* start Material to process *
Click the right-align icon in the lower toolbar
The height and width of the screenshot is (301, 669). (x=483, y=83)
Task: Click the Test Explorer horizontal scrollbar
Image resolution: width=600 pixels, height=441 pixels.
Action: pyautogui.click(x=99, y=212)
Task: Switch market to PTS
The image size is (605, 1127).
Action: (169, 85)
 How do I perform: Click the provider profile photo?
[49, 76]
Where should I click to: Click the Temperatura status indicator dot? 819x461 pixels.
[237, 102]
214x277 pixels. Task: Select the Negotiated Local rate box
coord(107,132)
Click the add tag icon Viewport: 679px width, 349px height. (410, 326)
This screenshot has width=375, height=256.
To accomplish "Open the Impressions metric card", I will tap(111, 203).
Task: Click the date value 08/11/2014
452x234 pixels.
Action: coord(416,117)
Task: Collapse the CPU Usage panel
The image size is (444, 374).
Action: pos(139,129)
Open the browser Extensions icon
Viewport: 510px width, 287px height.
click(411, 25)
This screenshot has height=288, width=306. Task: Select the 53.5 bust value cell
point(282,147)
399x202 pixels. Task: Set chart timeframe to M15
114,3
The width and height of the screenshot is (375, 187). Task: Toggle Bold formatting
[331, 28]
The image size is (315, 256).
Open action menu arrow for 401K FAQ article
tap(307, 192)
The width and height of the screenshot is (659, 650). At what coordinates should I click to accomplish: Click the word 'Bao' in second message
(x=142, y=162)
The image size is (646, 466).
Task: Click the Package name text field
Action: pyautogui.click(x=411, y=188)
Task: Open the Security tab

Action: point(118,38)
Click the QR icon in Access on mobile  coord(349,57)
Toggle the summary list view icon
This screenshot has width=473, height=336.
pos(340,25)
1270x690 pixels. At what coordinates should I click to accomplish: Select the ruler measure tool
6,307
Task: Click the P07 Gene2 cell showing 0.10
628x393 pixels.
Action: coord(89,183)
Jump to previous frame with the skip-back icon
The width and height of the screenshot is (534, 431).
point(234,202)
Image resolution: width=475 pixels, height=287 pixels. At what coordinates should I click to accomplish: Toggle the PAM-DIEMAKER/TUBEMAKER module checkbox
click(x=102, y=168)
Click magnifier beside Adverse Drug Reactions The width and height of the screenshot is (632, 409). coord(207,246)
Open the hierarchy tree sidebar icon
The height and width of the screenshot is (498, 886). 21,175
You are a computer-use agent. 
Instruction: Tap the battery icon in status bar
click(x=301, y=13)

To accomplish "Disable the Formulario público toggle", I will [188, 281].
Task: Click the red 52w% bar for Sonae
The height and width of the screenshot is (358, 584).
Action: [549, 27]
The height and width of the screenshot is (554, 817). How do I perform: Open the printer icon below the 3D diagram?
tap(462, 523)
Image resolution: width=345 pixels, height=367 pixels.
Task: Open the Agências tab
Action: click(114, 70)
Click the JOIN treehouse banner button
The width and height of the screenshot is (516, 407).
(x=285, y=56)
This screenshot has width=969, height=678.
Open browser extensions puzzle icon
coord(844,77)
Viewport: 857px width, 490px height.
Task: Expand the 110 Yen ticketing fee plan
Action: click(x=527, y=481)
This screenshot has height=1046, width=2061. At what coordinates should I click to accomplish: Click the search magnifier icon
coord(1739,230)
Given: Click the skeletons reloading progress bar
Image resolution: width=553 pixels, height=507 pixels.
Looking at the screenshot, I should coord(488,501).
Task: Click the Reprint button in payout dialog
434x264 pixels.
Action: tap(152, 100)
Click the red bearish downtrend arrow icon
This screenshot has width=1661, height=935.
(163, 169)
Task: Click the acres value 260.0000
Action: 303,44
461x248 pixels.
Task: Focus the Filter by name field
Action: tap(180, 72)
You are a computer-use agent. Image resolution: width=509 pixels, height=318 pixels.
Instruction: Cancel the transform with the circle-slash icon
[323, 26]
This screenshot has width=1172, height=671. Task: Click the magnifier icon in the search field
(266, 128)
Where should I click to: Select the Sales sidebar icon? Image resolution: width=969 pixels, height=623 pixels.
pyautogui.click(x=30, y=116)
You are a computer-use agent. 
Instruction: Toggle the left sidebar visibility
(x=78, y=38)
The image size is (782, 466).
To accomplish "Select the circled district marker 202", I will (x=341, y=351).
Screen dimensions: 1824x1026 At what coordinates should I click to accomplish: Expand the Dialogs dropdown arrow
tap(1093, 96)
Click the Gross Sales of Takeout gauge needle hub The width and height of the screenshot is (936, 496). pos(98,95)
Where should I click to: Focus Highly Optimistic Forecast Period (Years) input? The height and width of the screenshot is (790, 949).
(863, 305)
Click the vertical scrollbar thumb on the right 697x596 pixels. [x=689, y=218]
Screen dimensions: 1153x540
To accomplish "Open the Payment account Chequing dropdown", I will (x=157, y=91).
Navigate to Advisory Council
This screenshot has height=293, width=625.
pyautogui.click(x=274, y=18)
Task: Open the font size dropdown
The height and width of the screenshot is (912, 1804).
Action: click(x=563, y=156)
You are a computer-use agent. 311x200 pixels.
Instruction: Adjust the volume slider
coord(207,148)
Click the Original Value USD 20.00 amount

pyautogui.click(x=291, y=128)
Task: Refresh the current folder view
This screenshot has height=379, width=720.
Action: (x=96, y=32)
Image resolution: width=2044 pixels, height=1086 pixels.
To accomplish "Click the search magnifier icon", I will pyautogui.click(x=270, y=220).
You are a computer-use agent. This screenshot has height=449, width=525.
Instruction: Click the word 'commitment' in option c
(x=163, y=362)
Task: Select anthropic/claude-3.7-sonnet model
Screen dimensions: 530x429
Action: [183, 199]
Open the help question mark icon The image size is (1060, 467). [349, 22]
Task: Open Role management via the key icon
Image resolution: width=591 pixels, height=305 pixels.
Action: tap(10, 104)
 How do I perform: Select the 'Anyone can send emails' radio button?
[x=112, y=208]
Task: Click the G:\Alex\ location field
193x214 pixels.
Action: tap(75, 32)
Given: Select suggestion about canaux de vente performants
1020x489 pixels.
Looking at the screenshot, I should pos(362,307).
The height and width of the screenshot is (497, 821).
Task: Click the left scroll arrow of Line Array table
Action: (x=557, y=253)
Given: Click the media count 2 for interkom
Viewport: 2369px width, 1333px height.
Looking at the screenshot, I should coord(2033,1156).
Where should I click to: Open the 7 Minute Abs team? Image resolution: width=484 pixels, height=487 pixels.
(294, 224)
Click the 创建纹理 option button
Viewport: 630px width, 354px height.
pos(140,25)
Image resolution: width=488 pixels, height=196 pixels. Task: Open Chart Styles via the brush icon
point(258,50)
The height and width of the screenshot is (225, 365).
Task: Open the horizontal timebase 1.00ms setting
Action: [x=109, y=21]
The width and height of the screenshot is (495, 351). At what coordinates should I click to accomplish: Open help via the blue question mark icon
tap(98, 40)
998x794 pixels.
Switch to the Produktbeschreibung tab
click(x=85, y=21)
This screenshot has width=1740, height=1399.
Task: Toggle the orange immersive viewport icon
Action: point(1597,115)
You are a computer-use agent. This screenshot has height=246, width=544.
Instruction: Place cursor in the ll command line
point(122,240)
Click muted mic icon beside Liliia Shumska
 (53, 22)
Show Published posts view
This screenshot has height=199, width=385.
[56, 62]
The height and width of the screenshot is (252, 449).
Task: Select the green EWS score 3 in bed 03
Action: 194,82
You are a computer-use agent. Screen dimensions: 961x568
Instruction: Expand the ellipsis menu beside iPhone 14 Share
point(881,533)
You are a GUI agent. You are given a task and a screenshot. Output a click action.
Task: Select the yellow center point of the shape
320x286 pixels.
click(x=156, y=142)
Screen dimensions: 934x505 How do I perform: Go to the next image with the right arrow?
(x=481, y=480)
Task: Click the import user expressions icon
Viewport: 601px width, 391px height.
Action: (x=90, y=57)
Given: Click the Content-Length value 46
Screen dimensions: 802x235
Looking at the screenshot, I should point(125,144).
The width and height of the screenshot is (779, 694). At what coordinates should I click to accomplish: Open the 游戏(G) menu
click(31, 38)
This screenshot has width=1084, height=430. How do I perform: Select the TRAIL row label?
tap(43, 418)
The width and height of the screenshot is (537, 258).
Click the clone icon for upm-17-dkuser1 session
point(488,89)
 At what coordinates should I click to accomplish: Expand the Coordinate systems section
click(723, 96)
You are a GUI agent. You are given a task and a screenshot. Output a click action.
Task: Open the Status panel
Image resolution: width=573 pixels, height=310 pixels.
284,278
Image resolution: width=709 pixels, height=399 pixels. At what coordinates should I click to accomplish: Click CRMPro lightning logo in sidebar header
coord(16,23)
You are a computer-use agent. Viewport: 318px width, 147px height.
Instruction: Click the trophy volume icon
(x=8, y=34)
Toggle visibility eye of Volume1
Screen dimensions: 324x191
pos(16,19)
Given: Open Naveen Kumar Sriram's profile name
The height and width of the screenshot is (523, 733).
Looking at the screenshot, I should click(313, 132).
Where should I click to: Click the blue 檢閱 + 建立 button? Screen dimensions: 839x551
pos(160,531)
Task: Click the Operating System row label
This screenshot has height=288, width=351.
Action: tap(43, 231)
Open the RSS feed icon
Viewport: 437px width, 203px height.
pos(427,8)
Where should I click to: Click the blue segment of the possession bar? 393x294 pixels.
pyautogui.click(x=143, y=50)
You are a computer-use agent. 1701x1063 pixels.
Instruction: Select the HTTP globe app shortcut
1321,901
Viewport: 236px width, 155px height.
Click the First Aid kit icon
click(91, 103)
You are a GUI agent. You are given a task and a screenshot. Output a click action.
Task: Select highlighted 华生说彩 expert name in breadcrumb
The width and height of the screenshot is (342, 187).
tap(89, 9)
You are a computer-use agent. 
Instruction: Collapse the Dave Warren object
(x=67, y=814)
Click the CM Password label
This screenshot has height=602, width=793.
* end Material to process *
Your goal - Reproduce verbatim the items starting at the line that contains "The width and height of the screenshot is (375, 187)." and ending at the line that contains "click(x=102, y=168)", including both of those lines and nothing else.

Task result -
The width and height of the screenshot is (375, 187). Task: Toggle Bold formatting
[331, 28]
The image size is (315, 256).
Open action menu arrow for 401K FAQ article
tap(307, 192)
The width and height of the screenshot is (659, 650). At what coordinates should I click to accomplish: Click the word 'Bao' in second message
(x=142, y=162)
The image size is (646, 466).
Task: Click the Package name text field
Action: pyautogui.click(x=411, y=188)
Task: Open the Security tab

Action: point(118,38)
Click the QR icon in Access on mobile  coord(349,57)
Toggle the summary list view icon
This screenshot has width=473, height=336.
pos(340,25)
1270x690 pixels. At what coordinates should I click to accomplish: Select the ruler measure tool
6,307
Task: Click the P07 Gene2 cell showing 0.10
628x393 pixels.
Action: coord(89,183)
Jump to previous frame with the skip-back icon
The width and height of the screenshot is (534, 431).
point(234,202)
Image resolution: width=475 pixels, height=287 pixels. At what coordinates should I click to accomplish: Toggle the PAM-DIEMAKER/TUBEMAKER module checkbox
click(x=102, y=168)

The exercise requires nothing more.